INTERSEX Rights – Whose Life is it, Anyways
Intersex, in humans and other animals, is a variation in sex characteristics including chromosomes, gonads, or genitals that do not allow an individual to be distinctly identified as male or female. Such variation may involve genital ambiguity, and combinations of chromosomal genotype and sexual phenotype other than XY-male and XX-female.
Intersex infants with ambiguous outer genitalia may be surgically ‘corrected’ to more easily fit into a socially accepted sex category. Others may opt, in adulthood, for surgical procedures in order to align their physical sex characteristics with their gender identity or the sex category to which they were assigned at birth.
From the NEW YORKER this week….

• [REQUIREMENT A] Return the portion of the passage on intersex rights starting with "Intersex infants with" and going on through "assigned at birth.", word for word.
• [REQUIREMENT B] In the passage on intersex rights, what may be done to intersex infants with ambiguous outer genitalia?
• [REQUIREMENT C] Write what comes next in the passage on intersex rights, picking up after its final line.

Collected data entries

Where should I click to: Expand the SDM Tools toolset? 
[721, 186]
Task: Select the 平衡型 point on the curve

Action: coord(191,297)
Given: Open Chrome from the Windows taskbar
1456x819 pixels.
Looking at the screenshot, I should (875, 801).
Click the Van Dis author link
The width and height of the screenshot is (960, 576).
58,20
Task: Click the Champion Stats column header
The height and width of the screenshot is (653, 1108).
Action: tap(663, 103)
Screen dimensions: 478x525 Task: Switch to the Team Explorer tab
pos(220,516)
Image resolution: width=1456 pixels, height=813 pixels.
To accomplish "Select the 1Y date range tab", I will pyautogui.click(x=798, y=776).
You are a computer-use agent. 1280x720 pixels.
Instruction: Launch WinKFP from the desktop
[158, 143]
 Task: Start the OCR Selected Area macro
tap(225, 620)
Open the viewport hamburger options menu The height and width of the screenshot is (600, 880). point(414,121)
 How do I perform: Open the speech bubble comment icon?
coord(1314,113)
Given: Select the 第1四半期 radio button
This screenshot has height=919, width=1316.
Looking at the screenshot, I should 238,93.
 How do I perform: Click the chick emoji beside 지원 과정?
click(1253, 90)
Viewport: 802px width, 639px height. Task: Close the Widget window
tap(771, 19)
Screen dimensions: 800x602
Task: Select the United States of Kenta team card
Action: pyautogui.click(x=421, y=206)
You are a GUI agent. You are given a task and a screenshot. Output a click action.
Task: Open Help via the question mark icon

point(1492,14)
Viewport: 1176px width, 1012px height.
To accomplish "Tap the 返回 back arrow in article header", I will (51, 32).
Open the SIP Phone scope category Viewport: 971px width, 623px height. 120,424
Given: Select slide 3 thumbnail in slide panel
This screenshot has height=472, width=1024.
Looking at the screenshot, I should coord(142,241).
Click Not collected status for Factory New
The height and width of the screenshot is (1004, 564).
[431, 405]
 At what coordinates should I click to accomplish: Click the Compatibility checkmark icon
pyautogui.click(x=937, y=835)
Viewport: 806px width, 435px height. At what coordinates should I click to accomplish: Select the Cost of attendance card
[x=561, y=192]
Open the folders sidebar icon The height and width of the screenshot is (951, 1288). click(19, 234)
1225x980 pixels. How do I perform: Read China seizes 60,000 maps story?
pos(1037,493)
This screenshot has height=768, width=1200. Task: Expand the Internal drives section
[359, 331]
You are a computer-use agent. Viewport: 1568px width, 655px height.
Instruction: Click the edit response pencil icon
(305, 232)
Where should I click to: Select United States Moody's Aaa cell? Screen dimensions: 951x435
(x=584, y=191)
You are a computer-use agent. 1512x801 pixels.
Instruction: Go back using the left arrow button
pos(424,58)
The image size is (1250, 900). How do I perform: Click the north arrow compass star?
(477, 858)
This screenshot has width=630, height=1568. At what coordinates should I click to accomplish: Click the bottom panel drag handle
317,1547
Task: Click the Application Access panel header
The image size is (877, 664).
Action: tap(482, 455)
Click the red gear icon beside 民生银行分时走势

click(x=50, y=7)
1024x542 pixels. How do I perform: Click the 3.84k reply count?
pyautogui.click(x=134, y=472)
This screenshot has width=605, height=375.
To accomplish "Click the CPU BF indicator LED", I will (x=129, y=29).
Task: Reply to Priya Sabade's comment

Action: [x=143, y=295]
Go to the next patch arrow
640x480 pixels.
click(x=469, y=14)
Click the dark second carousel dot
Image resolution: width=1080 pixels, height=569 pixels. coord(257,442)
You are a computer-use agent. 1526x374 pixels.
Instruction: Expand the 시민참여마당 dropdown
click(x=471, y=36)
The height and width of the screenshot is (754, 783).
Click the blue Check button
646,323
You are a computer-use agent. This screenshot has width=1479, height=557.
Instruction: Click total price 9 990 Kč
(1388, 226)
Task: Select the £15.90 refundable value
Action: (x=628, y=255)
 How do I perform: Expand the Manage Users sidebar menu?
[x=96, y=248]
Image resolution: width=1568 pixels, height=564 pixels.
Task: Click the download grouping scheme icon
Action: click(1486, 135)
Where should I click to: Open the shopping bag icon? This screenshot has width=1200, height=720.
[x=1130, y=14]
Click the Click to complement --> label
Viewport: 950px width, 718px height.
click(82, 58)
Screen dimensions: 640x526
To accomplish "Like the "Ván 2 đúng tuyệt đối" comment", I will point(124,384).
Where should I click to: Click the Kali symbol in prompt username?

• [OUTPUT A]
Intersex infants with ambiguous outer genitalia may be surgically ‘corrected’ to more easily fit into a socially accepted sex category. Others may opt, in adulthood, for surgical procedures in order to align their physical sex characteristics with their gender identity or the sex category to which they were assigned at birth.

• [OUTPUT B] They may be surgically "corrected" to more easily fit into a socially accepted sex category.

• [OUTPUT C]
Jim Ambrose was born in 1976, with, he wrote last year, “genitals that
frightened my parents and caregivers.” He had one X and one Y
chromosome, but his sex organs were ambiguous, resembling a large
clitoris or a small penis. Doctors have an easier time eliminating
tissue than adding it, and so they decided to surgically remove the
organ and the nearby testes. The baby was raised as a girl, named Kristi
When Ambrose was twelve years old, he began to take female hormones. At
eighteen, he prepared to undergo a vaginoplasty, the surgical
reconstruction of the vagina. Suffering from depression, Ambrose
contemplated suicide. “I knew that I wasn’t a girl,” he later told a reporter.
The following year, Ambrose obtained his medical records, and
discovered what had happened to him as an infant: “I was sterilized at
birth—and no one ever told me.” Ambrose was born with a condition that
inhibited testosterone production; after adolescence, he began to take
testosterone shots, and had surgery to remove his breasts.